» Your instructions:
Restate exactly the lines below, from the one containing "Viewport: 942px width, 662px height." through the final line, and leave out the pictures.

[Screenshot grounding data]
╔══

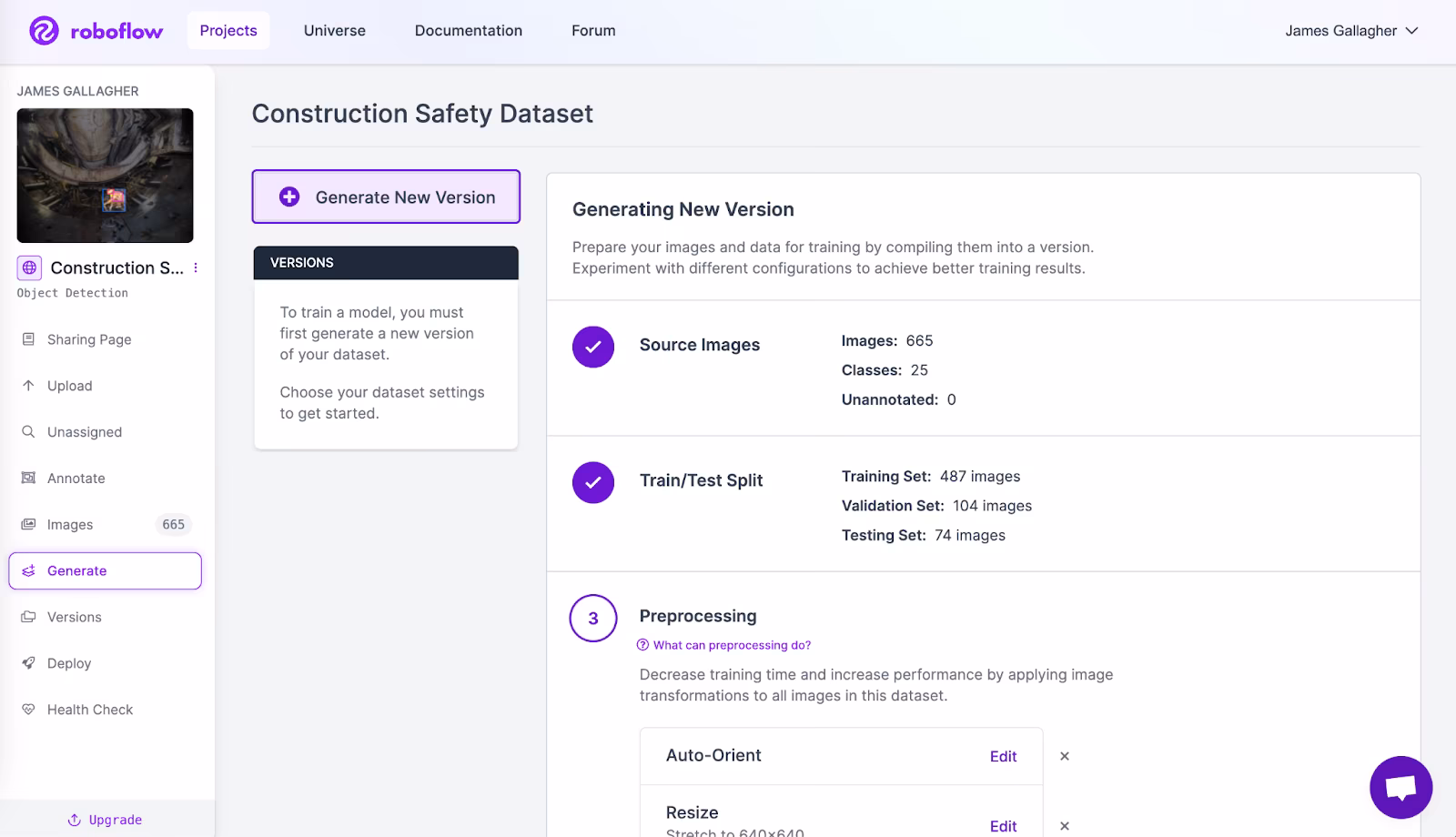This screenshot has height=837, width=1456.
Task: Click the Health Check heart icon
Action: click(x=29, y=710)
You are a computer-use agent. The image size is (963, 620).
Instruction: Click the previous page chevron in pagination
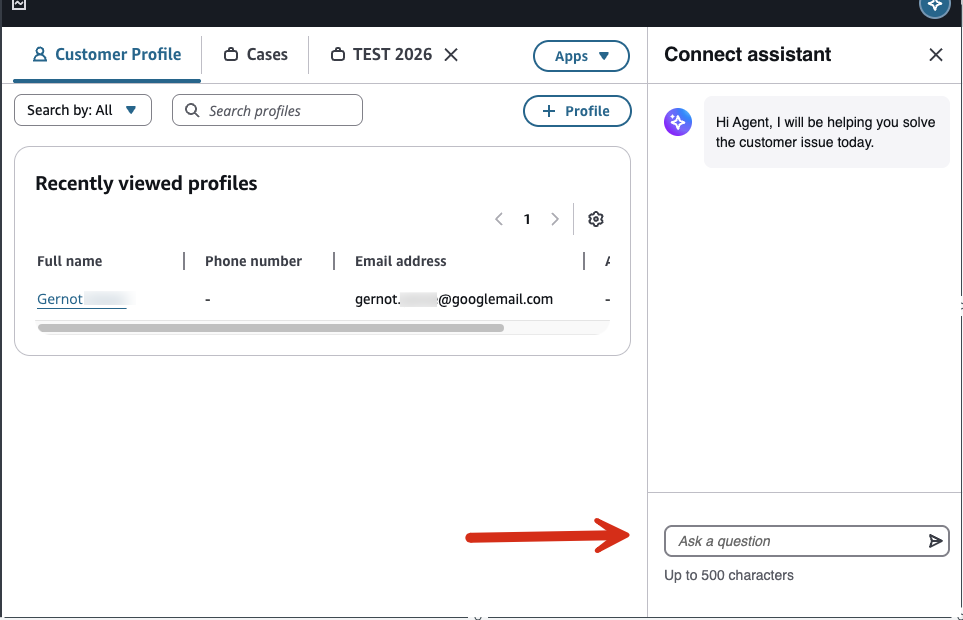click(499, 218)
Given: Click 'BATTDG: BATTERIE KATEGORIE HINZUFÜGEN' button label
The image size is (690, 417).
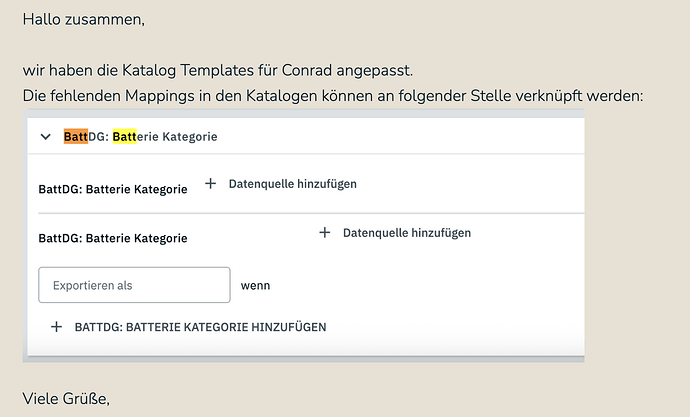Looking at the screenshot, I should point(200,327).
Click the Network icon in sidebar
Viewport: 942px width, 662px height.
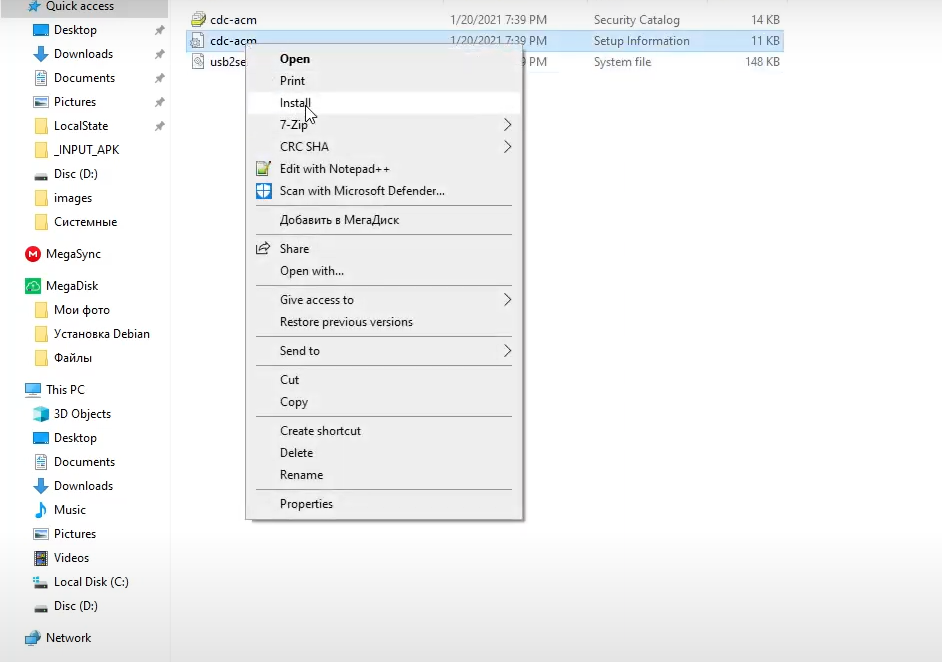click(32, 638)

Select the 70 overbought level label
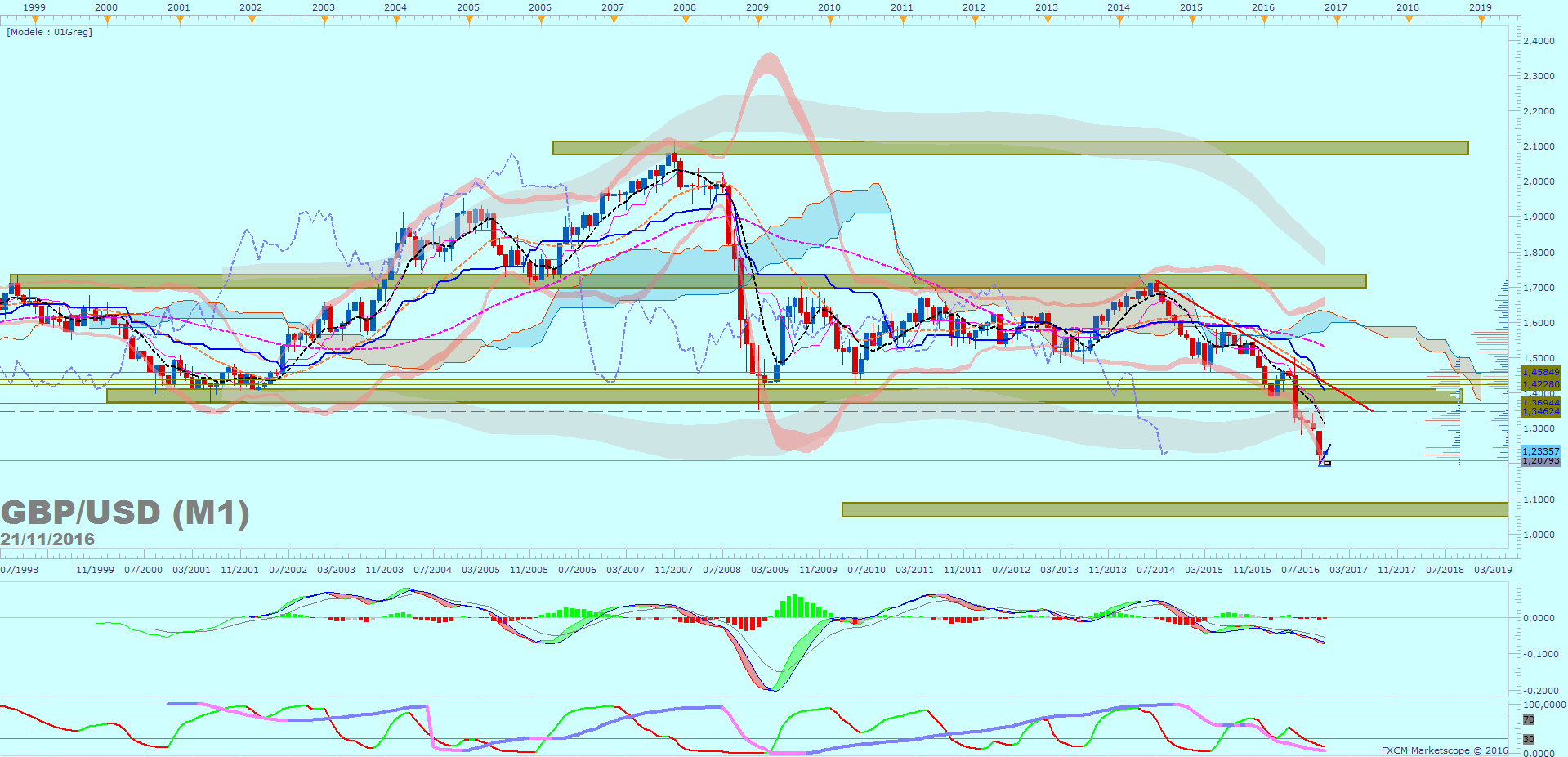pos(1528,720)
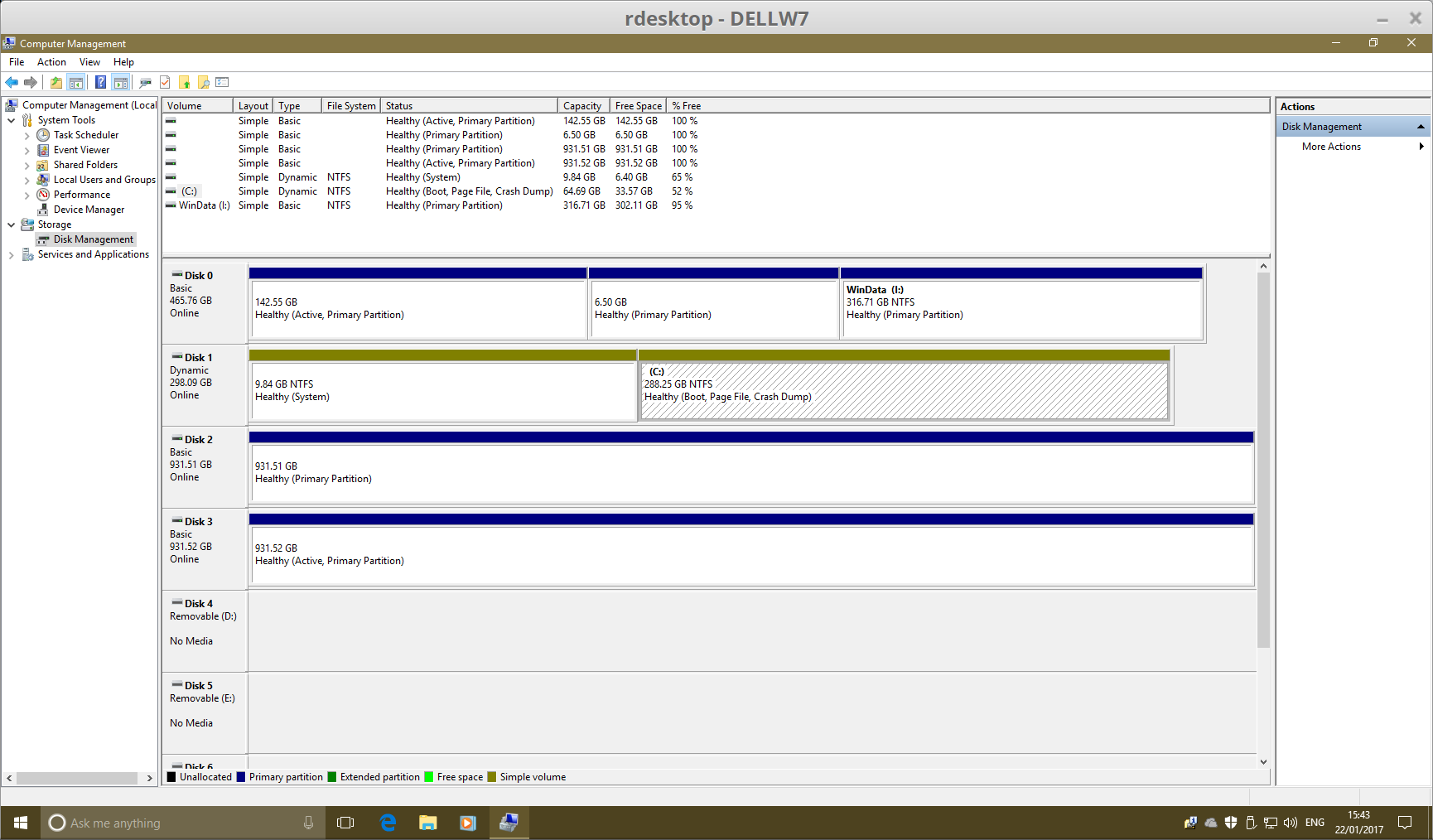Screen dimensions: 1433x840
Task: Expand the Task Scheduler node
Action: [27, 135]
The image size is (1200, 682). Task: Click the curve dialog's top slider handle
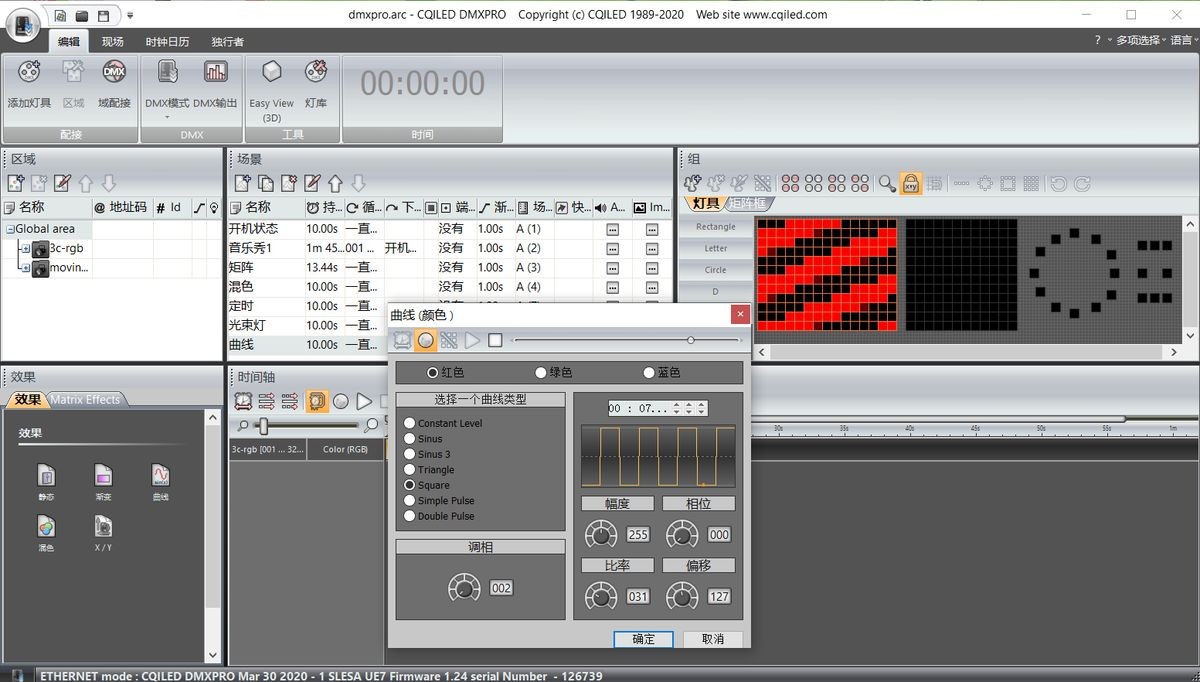click(690, 340)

╚══

» Task output:
Viewport: 942px width, 662px height.
click(32, 638)

Select the 70 overbought level label
pos(1528,720)
Screen dimensions: 1433x840
Task: Expand the Task Scheduler node
Action: [27, 135]
The image size is (1200, 682). Task: Click the curve dialog's top slider handle
click(690, 340)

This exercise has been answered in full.